▸ **Task details**:
No picture should appear in the copy. Transcribe exactly, and only, the lines from the one with "[Close dialog] (331, 1242)" through the last line of the data below.

▸ **Data**:
---+---

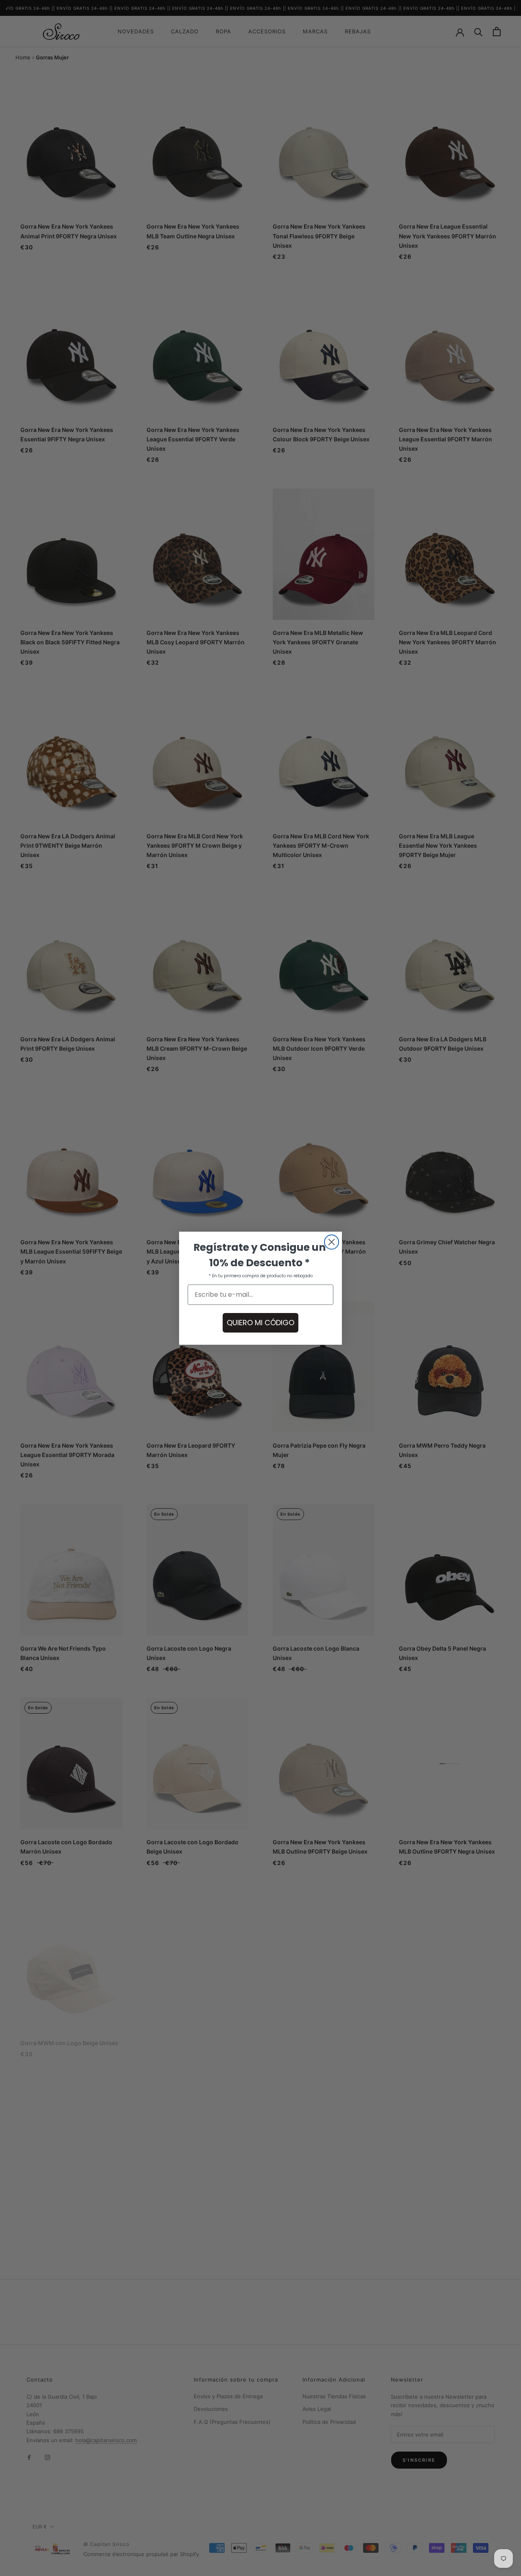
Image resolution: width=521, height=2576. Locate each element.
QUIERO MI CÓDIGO (260, 1322)
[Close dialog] (331, 1242)
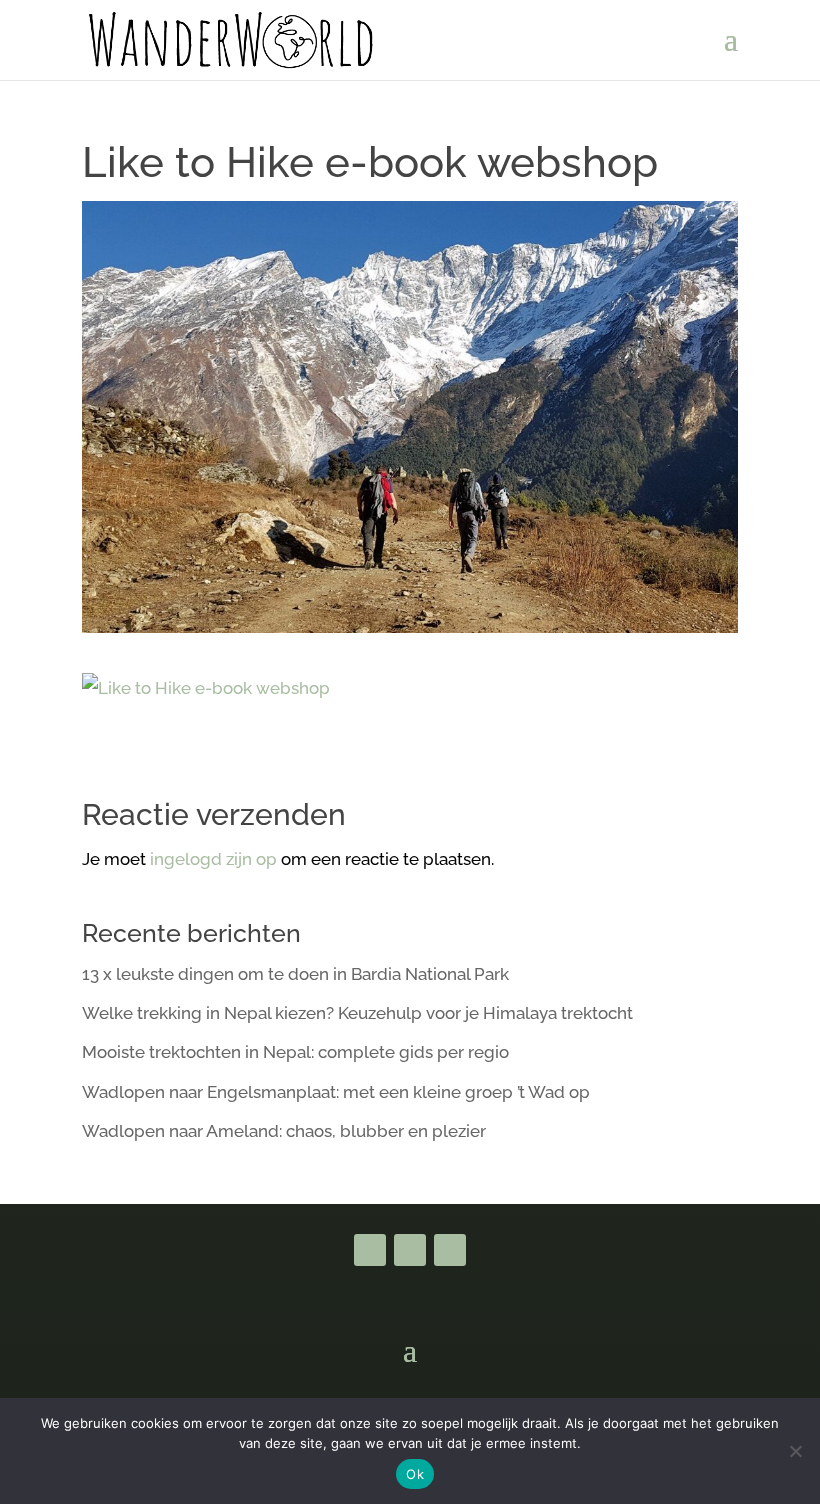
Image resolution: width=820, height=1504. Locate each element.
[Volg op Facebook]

---+---

▸ **Solution to this problem**:
[Close dialog] (331, 1242)
Image resolution: width=820, height=1504. Locate each element.
[Volg op Facebook]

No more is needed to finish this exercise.